Share

Suami orang

"Ada hubungan apa kamu dengan laki-laki itu, Nak? Mama lihat kamu sudah begitu dekat dan Nayra pun begitu menyukainya."

"Tidak ada hubungan apa-apa, Mama,"

*Mama lihat Ammad menyukaimu," bantah ibunya.

"Naila hanya menganggapnya sebatas teman dan saudara, Ma. Buat Naila, bang Ammad hanya sebatas abang yang baik dan perhatian kepada Naila dan Nayra."

"Hubungan kalian sudah terlalu dekat, Sayang. Mama bisa melihat, bagaimana sorot mata laki-laki itu memandangmu. Mama ini juga pernah muda, Nak."

Naila menghela nafas panjang, seolah ingin membuang segala rasa di dalam dadanya. Matanya kosong menatap langit-langit kamar. Ibunya masih setia memperhatikan dari sisinya.

"Naila juga bukan anak kecil lagi, Mama. Naila pun mengerti arti dan sikap seorang laki-laki, tapi Naila tidak mau gegabah. Karena boleh jadi, perhatian dan sikap bang Ammad selama ini hanya sekedar untuk mengekspresikan rasa sayangnya kepada Naila dan Nayra. Mungkin dia merasa menemukan keluarga baru di sini," tegas Naila.

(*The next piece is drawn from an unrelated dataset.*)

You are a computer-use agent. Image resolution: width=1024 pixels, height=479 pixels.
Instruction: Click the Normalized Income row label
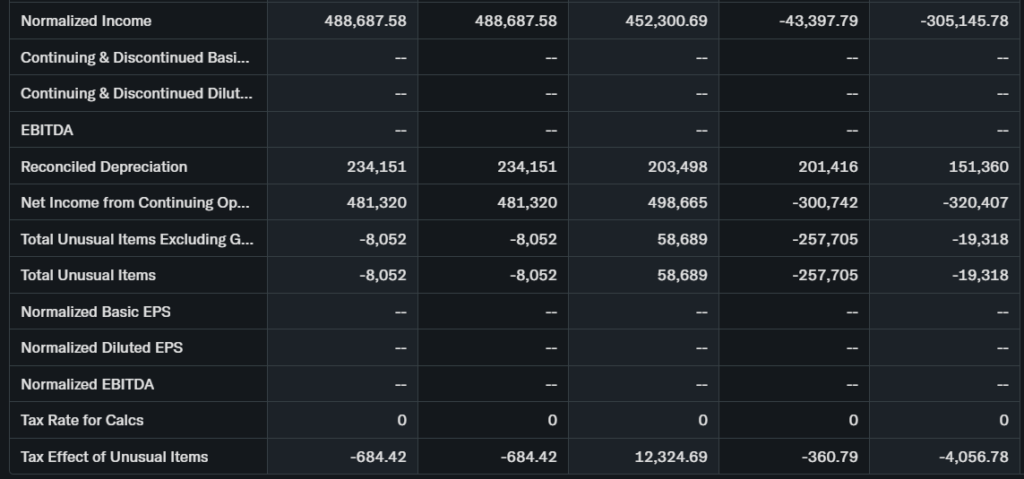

"Kita tidak boleh menduga-duga, Ma. Itu tidak baik."

"Bukan soal menduga-duga, Nak, tapi Mama hanya tidak enak kalau kamu dijadikan bahan omongan orang sekampung. Kedekatan kalian mungkin akan diartikan lain oleh mereka. Apakah kamu tidak berpikir untuk menikah saja dengan laki-laki itu?" 

"Mama, pernikahan itu bukan mainan yang bisa kawin dan cerai sesuka kita. Pernikahan itu adalah perjanjian dengan Tuhan. Perjanjian yang maha berat yang tidak bisa kita ingkari dengan mudah."

"Bang Ammad itu seorang perantau. Kedatangannya ke sini hanya untuk bekerja dan dia masih memiliki keluarga yang menunggunya di sana. Dia hanya satu setengah tahun di sini dan setelah itu dia kembali pulang. Bagaimana nasib Naila kalau seandainya setelah kontrak kerja berakhir, dia harus meninggalkan Naila dan Nayra di sini? Tidakkah Mama berpikir, bahwa itu akan semakin memburuk kehidupan Naila ke depannya?"

Perempuan tua itu menghela napas panjang. 

"Mama juga tidak ingin hal yang buruk menimpa kalian." Perempuan tua itu bergumam.

"Mama hanya tidak ingin Kamu mendapat cap buruk sebagai janda murahan yang dengan begitu mudah akrab dengan laki-laki, apalagi dia laki-laki asing, Nai. Mama juga mengerti kalau dia seorang perantau."

"Biarkan saja semuanya begini, Ma. Naila hanya tidak ingin merubah situasi yang sudah baik ini. Biarkan saja orang lain berbicara, lagi pula Naila tidak pernah melakukan hal-hal yang melanggar batas. Asal Mama tahu, jangankan menyentuh Nayla, melihat aurat Nayla pun dia tidak pernah, kecuali muka dan tangan. Naila cukup sadar diri bahwa Naila adalah seorang perempuan yang harus bisa menjaga diri dari pandangan laki-laki yang tidak berhak untuk memandangnya."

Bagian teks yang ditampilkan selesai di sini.